The lack of compensatory increases of cells producing anti-phosphorylcholine antibodies bearing other idiotypes in TEPC-15 idiotype-suppressed inbred and outbred mice.

Idiotype analyses of plaque-forming cells using anti-idiotype antibody against TEPC-15 myeloma protein (anti-T 15 id) indicated that the proportion of plaque-forming cells producing anti-phosphorylcholine (PC) antibodies with idiotypic determinants of T15 id varied depending on the strain of mice (15-97%). However, treatment of neonates of those mouse strains with the anti-T 15 id antibody rendered them unresponsive to subsequent stimulation with PC-containing antigen (less than 7% of control response).
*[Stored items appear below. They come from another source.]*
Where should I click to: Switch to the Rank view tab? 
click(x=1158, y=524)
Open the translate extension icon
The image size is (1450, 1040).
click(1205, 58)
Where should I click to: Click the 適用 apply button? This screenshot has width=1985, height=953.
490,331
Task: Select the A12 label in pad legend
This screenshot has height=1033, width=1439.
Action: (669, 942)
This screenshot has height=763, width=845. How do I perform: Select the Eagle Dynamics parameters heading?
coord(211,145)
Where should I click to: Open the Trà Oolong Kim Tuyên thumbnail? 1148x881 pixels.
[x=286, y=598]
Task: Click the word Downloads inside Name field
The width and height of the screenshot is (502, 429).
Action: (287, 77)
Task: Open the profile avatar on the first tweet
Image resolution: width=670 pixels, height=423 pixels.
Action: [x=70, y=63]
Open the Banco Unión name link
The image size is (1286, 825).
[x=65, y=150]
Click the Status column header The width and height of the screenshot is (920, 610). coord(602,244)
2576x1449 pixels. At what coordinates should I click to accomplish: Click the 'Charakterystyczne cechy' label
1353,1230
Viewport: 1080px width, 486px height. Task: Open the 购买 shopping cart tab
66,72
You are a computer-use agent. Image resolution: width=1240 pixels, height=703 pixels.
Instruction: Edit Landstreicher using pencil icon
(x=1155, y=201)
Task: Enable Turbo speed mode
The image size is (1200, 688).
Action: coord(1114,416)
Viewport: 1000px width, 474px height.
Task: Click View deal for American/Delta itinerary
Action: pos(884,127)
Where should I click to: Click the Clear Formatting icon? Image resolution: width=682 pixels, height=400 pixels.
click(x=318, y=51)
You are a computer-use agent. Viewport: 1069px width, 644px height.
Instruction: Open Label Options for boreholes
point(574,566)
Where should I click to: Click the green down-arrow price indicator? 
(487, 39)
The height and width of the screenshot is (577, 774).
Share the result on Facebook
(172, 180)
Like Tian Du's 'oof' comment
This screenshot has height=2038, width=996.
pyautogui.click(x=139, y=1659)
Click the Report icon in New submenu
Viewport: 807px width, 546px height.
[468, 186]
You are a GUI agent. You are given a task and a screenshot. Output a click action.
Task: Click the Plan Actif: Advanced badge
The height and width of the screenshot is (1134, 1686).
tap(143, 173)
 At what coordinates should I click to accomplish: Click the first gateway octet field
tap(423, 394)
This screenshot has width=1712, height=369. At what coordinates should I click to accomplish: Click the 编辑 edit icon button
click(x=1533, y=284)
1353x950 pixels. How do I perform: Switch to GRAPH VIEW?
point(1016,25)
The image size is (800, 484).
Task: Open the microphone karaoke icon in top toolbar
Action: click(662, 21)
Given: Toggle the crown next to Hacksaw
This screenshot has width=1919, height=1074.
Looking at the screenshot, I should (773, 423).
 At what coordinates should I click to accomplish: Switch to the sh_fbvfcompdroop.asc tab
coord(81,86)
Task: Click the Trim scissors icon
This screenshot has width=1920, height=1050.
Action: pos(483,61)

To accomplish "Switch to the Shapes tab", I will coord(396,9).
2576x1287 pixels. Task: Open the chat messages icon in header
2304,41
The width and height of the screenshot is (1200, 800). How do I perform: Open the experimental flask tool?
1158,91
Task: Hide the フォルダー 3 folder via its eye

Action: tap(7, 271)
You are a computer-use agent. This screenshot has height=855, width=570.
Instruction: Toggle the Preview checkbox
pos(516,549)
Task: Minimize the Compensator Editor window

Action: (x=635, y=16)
The treatment of spleen cell cultures, derived from adult mice, with anti-T 15 id antibody resulted in complete suppression of T 15 id, although the suppression of the total anti-PC response was much less pronounced as compared to that induced in vivo. These results suggest that anti-T 15 id antibodies injected in the neonatal period may chronically inhibit the differentiation of B lymphocytes specific for PC. The lack of compensatory increases in the production of anti-PC antibodies bearing other idiotypes in T 15 id-suppressed mice does not appear to be related to the clonal proportion of cells producing anti-PC with non-T 15 id. This tolerance induction by anti-idiotype antibody appears to be unique to the nature of clonal differentiation of anti-PC-producing lymphocytes.